Let A and B be a Banach algebra with $1\in A\subset B$ (1 is the identity). Let $a\in A $ then show that $Spectrum B\subset SpectrumA$ Let A and B be a Banach algebra with $1\in A\subset B$ (1 is the identity). Let $a\in A $ then show that
$$1).Spectrum_a\ B\subset Spectrum_aA$$
$$2). Boundary(Spectrum_aA)\subset Boundary(Spectrum_aB)$$
First, let's take $x\in Spectrum_a\ B$, I'm going to show that is in $Spectrum_aA$.
since $x\in Spectrum_a\ B$
$a-x*1$ is not invertible.
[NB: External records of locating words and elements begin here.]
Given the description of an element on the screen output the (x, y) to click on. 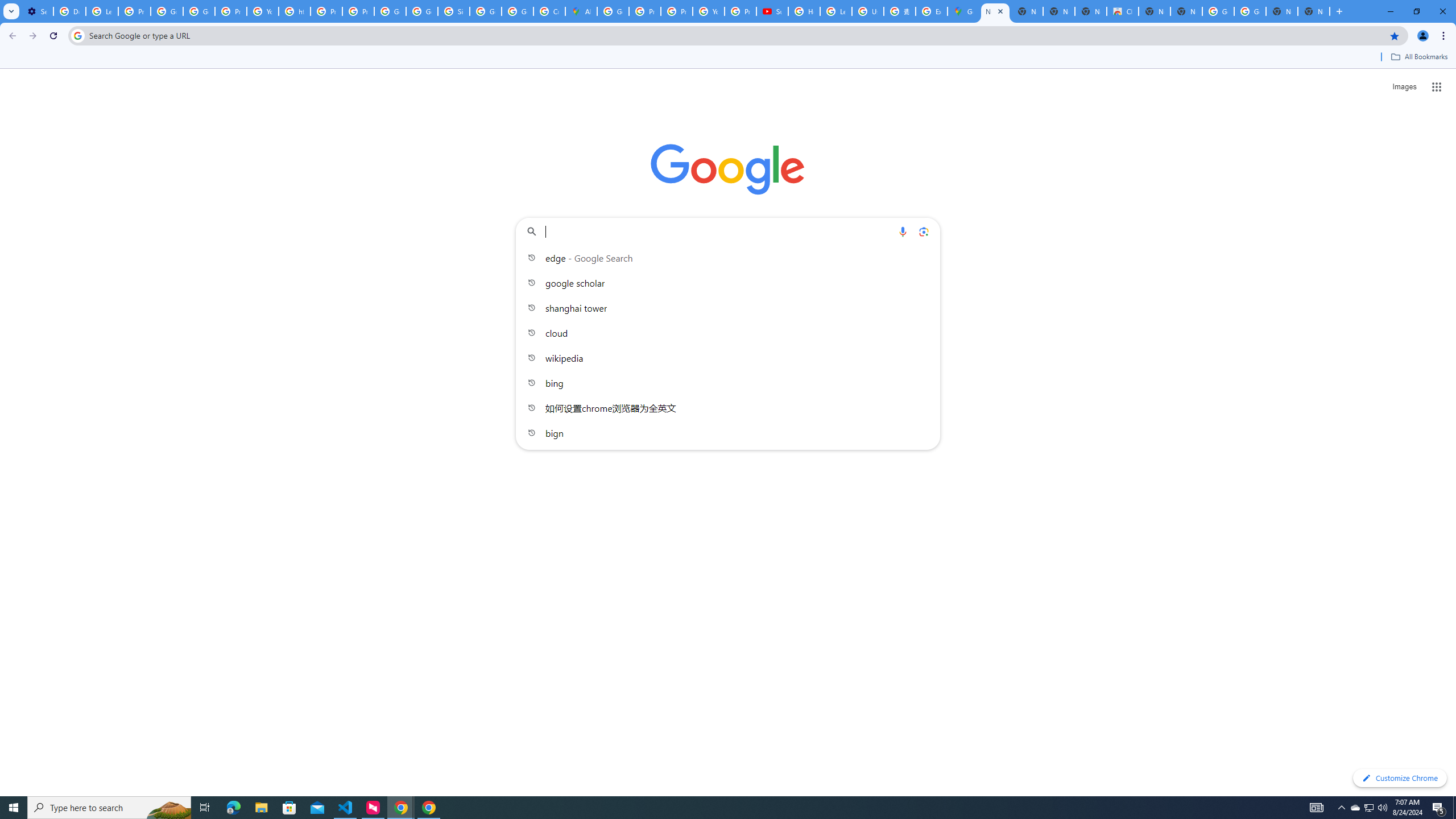
How Chrome protects your passwords - Google Chrome Help (804, 11)
New Tab (1313, 11)
Privacy Help Center - Policies Help (326, 11)
Explore new street-level details - Google Maps Help (931, 11)
All Bookmarks (1418, 56)
Google Account Help (198, 11)
Customize Chrome (1399, 778)
https://scholar.google.com/ (294, 11)
Search by image (922, 230)
Given the description of an element on the screen output the (x, y) to click on. 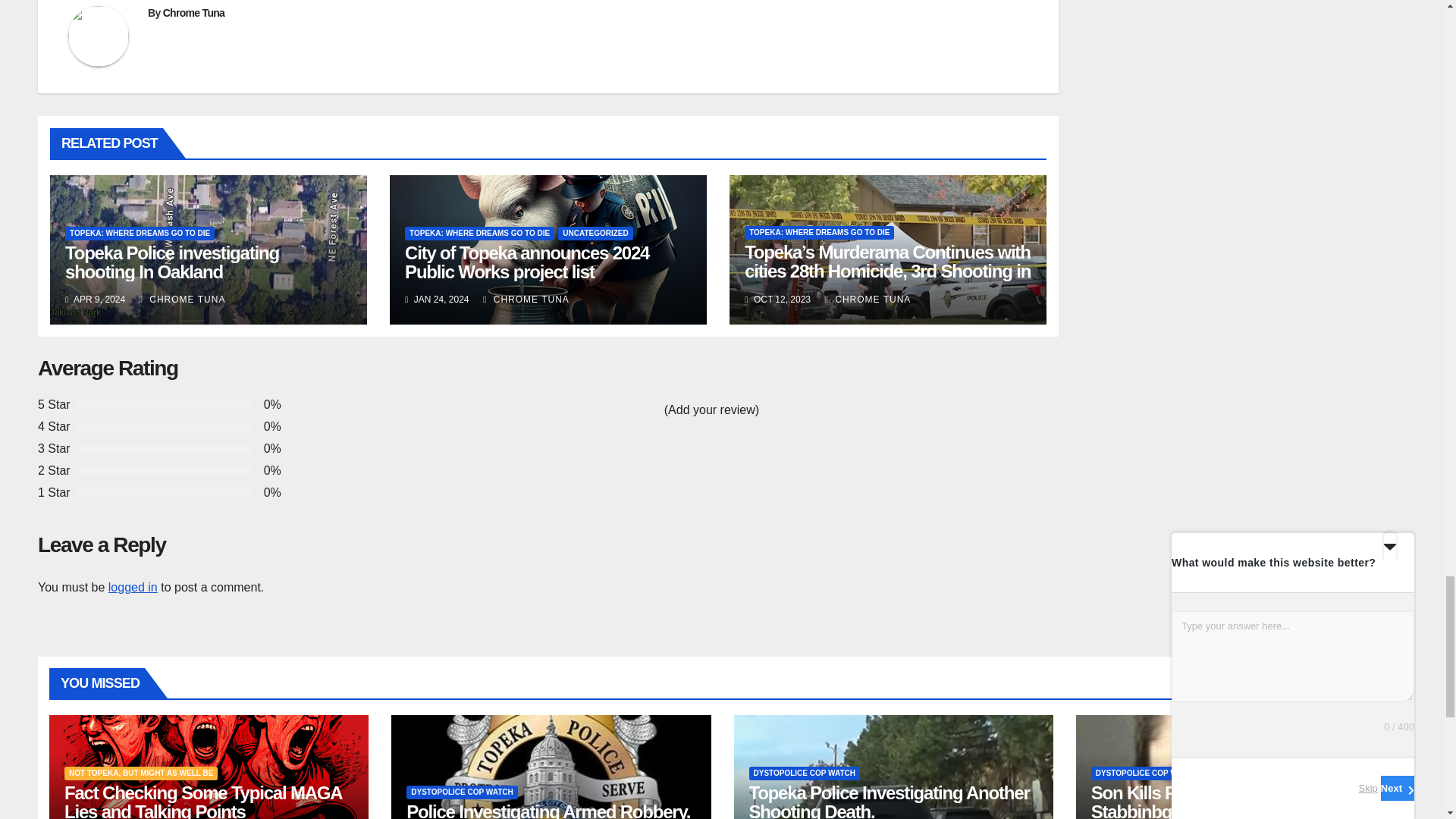
Permalink to: Police Investigating Armed Robbery. (548, 810)
Given the description of an element on the screen output the (x, y) to click on. 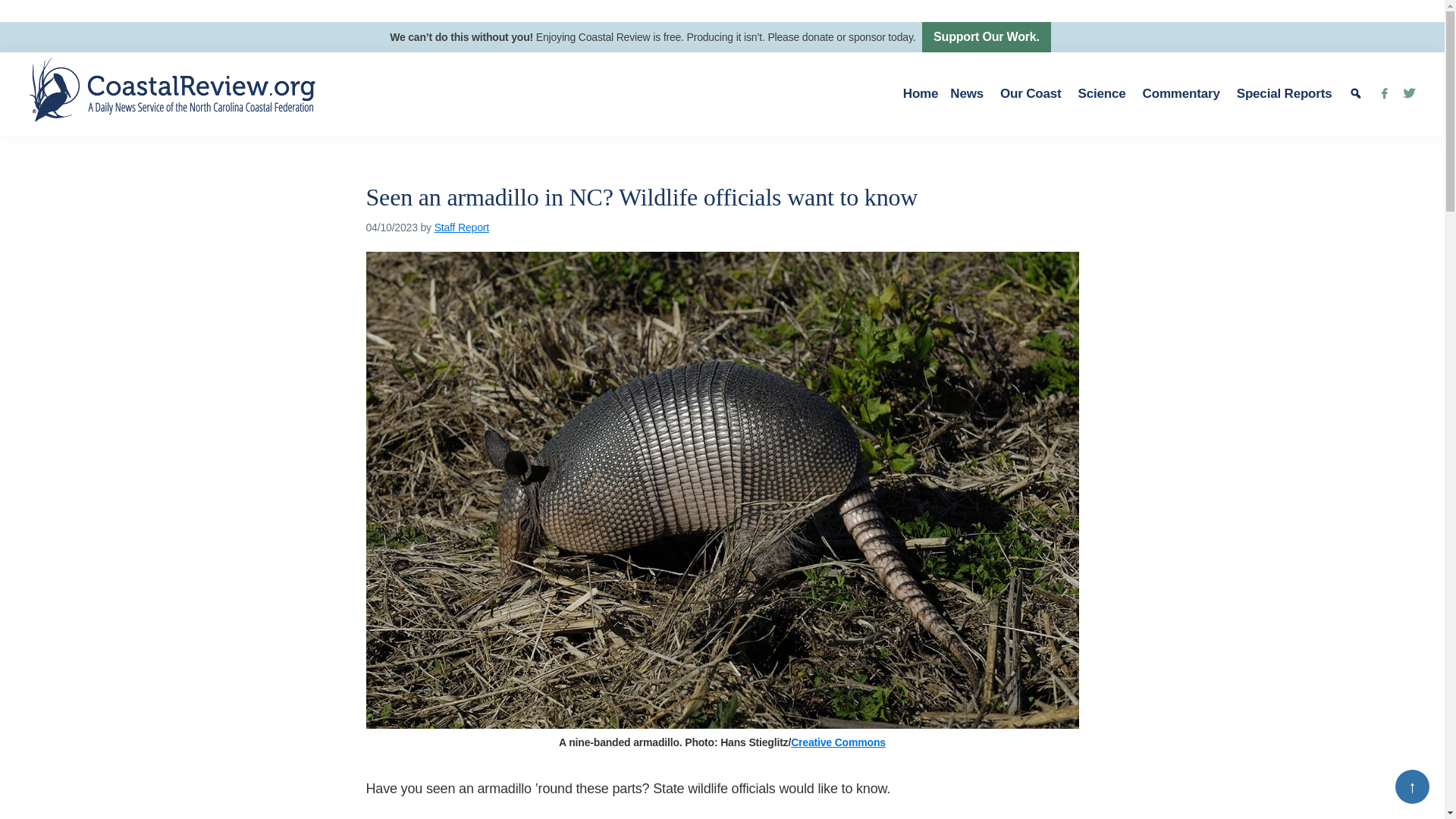
Support Our Work. (986, 37)
Our Coast (1032, 93)
Support Our Work (986, 37)
Given the description of an element on the screen output the (x, y) to click on. 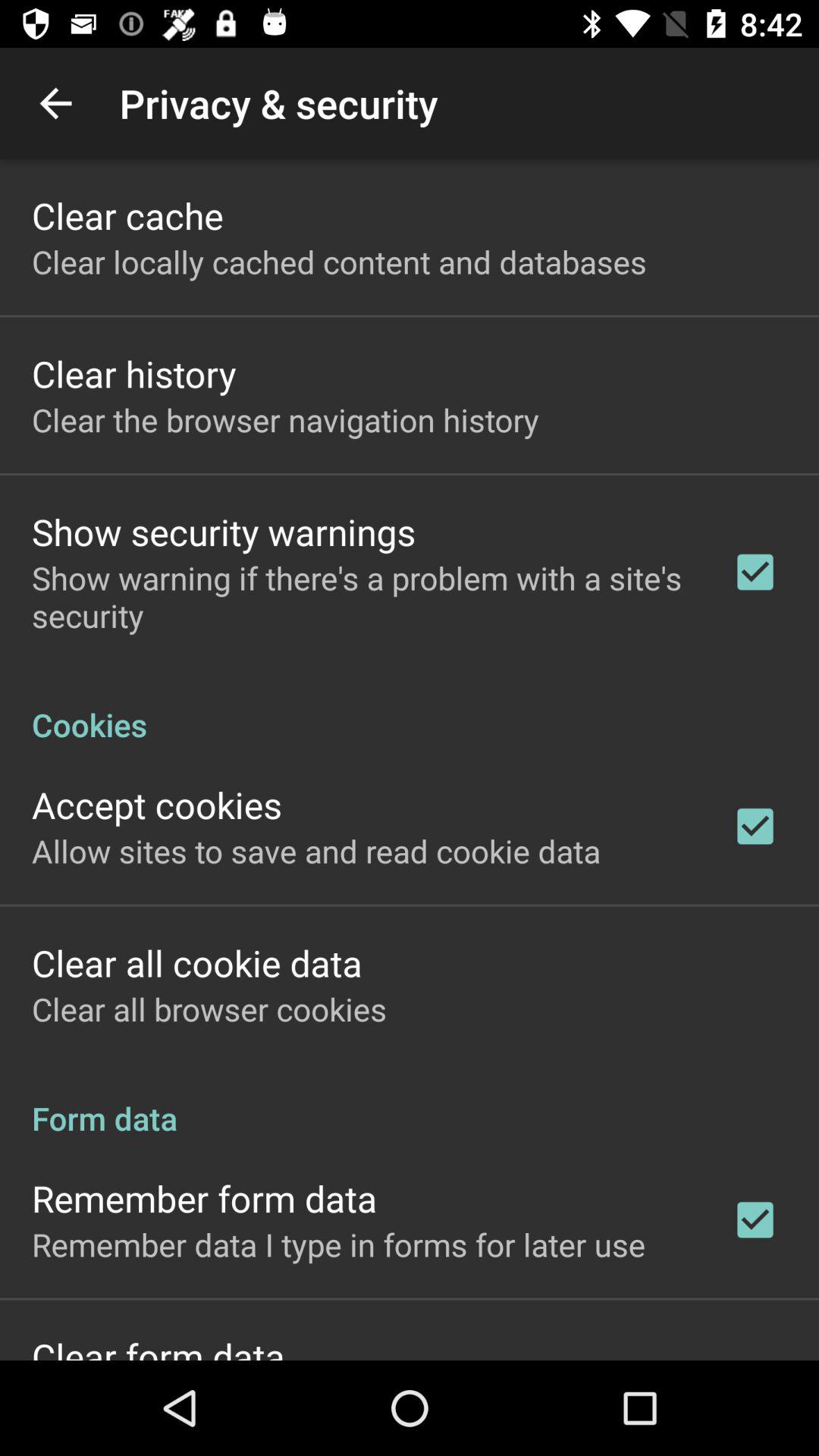
press the clear cache (127, 215)
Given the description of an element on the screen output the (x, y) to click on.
Since $a\in A$ , $_\ $ contains x.
This implies $Spectrum_a\ B\subset Spectrum_aA$.
Is this correct?
And how we show the second part?
 A: Lemma.  Assume that $A$ is a unital Banach algebra and that $\{a_n\}_n\subseteq A$ is a sequence of invertible elements,  converging to
a non-invertible element $a$.  Then $a$ is a topological zero-divisor, meaning that there exists a sequence $\{x_n\}_n$ in
$A$, with $\|x_n\|=1$, and $\displaystyle\lim_{n\to \infty }ax_n = 0$.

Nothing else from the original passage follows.